The ACONVERGENCE option is used to specify the convergence criterion for the derivatives of the alignment optimization. The default is 0.001.

Beside this,  it is possible to choose the alignment function itself

The SIMPLICITY option has two settings: SQRT and FOURTHRT. SQRT is the default. The SQRT setting takes the square root of the weighted component loss function. The FOURTHRT setting takes the double square root of the weighted component loss function. It may in some cases further reduce small significant differences.

The precision of alignment can be boosted by lowering the value of tolerance, but you risk to lack the convergence, i.e. it might end with no solution at all.
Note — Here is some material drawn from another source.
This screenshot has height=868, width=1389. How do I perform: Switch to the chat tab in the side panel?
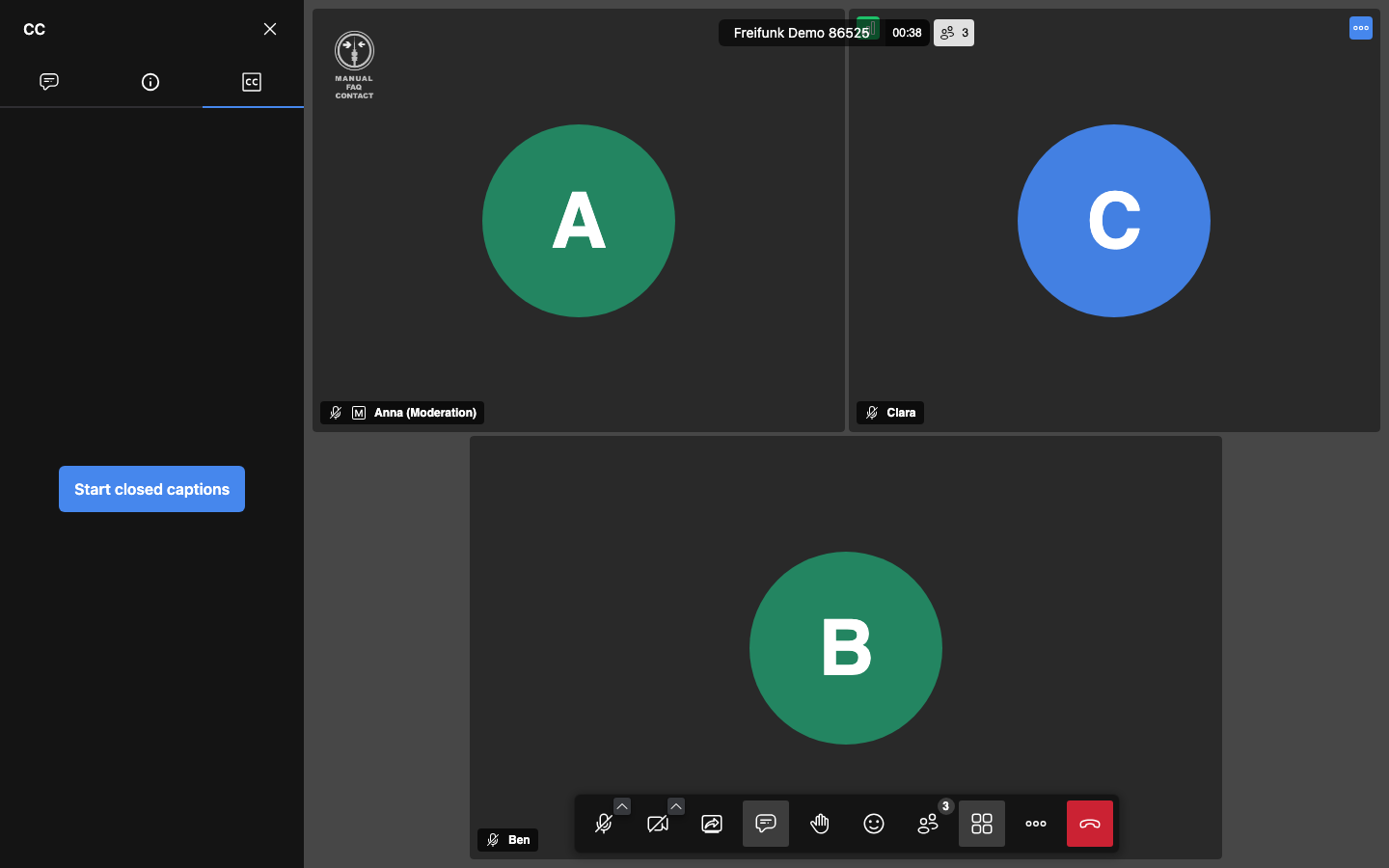(x=49, y=82)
The TOLERANCE option is used to specify the simplicity tolerance value of the alignment optimization which must be positive. The default is 0.01.

The METRIC option  is not related to metric invariance! This option identifies a set of constraints applied to identify the model:

The METRIC option is used to specify the factor variance metric of the alignment optimization. The METRIC option has two settings: REFGROUP and PRODUCT. REFGROUP is the default where the factor variance is fixed at one in the reference group. The PRODUCT setting sets the product of the factor variances in all of the groups to one. The PRODUCT setting is not allowed with ALIGNMENT=FIXED.

Categorical indicators

In case (some) of the indicators are binary or ordinal, it is possible to apply alignment and all the steps above will be the same with minor differences. In the input files for alignment it is only needed to add the names of categorical indicators to the new line CATEGORICAL = or the VARIABLE: section and algorithm = integration; to the ANALYSIS: section. Due to the fact that it uses integration to estimate parameters, it can take substantial amount of time to compute.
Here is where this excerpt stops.